• EXERCISE
Give back all of the records exactly.

• Stored data
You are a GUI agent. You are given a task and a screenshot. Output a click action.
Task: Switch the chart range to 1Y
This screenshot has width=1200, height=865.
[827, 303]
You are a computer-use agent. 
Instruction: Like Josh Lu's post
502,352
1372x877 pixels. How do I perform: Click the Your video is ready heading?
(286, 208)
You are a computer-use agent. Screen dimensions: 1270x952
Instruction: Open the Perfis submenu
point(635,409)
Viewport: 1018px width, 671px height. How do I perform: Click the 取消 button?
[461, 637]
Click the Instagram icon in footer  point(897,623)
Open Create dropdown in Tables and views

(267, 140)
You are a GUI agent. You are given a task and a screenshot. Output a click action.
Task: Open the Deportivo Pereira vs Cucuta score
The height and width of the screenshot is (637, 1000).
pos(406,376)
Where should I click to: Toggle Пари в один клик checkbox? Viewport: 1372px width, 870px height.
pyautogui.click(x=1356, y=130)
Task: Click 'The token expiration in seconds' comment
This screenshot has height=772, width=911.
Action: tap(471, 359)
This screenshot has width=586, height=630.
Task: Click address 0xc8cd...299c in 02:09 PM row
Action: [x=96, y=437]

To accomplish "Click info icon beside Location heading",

• OUTPUT OF THE EXERCISE
You are a GUI agent. You are given a task and a screenshot. Output a click action.
Task: Switch the chart range to 1Y
This screenshot has width=1200, height=865.
[827, 303]
You are a computer-use agent. 
Instruction: Like Josh Lu's post
502,352
1372x877 pixels. How do I perform: Click the Your video is ready heading?
(286, 208)
You are a computer-use agent. Screen dimensions: 1270x952
Instruction: Open the Perfis submenu
point(635,409)
Viewport: 1018px width, 671px height. How do I perform: Click the 取消 button?
[461, 637]
Click the Instagram icon in footer  point(897,623)
Open Create dropdown in Tables and views

(267, 140)
You are a GUI agent. You are given a task and a screenshot. Output a click action.
Task: Open the Deportivo Pereira vs Cucuta score
The height and width of the screenshot is (637, 1000).
pos(406,376)
Where should I click to: Toggle Пари в один клик checkbox? Viewport: 1372px width, 870px height.
pyautogui.click(x=1356, y=130)
Task: Click 'The token expiration in seconds' comment
This screenshot has height=772, width=911.
Action: tap(471, 359)
This screenshot has width=586, height=630.
Task: Click address 0xc8cd...299c in 02:09 PM row
Action: [x=96, y=437]

To accomplish "Click info icon beside Location heading",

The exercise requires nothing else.